**GOAL OF THE EXERCISE**
In the material below, copy every line from the one containing "will (x=541, y=274)." through the one containing "click(x=1318, y=470)", both included. Increase each x and y click coordinate by 30 and leave every other number and word unchanged.

Data entries
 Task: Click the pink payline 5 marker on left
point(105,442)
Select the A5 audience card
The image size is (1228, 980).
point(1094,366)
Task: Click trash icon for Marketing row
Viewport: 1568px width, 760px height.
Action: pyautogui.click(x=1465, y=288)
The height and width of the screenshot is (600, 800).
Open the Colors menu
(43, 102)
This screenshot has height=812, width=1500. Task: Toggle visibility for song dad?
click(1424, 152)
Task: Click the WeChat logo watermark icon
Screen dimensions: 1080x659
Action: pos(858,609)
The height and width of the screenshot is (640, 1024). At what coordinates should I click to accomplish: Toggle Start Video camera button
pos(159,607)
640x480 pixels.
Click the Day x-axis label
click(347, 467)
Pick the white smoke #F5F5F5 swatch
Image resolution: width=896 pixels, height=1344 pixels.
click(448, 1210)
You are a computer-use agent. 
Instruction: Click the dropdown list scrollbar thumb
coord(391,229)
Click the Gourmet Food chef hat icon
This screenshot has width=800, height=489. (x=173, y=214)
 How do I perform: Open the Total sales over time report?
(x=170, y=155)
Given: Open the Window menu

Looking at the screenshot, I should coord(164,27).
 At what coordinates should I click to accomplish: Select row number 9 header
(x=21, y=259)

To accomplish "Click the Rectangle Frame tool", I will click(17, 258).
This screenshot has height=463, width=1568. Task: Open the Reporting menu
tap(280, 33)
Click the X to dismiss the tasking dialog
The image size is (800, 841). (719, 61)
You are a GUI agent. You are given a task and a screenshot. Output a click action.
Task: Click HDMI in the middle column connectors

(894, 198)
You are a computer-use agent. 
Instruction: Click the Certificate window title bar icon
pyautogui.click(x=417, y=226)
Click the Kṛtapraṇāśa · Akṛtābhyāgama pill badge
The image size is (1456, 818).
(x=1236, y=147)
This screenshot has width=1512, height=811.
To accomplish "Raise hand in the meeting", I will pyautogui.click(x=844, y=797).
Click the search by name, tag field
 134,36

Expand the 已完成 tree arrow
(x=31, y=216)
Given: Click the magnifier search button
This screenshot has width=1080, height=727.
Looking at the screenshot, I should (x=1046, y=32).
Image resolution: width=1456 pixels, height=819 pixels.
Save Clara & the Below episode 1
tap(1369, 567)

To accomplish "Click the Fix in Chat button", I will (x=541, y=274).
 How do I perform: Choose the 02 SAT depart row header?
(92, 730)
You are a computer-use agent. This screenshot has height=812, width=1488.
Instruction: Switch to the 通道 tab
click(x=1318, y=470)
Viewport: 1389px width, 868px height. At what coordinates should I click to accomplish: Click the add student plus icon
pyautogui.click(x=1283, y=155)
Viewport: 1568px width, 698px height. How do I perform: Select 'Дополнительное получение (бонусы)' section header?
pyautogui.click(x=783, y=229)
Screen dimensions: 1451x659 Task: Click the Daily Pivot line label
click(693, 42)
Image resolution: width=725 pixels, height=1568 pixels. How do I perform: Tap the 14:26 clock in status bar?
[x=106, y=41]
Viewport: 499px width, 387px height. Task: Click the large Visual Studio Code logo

**SOLUTION FOR THIS PROBLEM**
To accomplish "Click the Fix in Chat button", I will (x=571, y=304).
 How do I perform: Choose the 02 SAT depart row header?
(122, 760)
You are a computer-use agent. This screenshot has height=812, width=1488.
Instruction: Switch to the 通道 tab
click(x=1348, y=500)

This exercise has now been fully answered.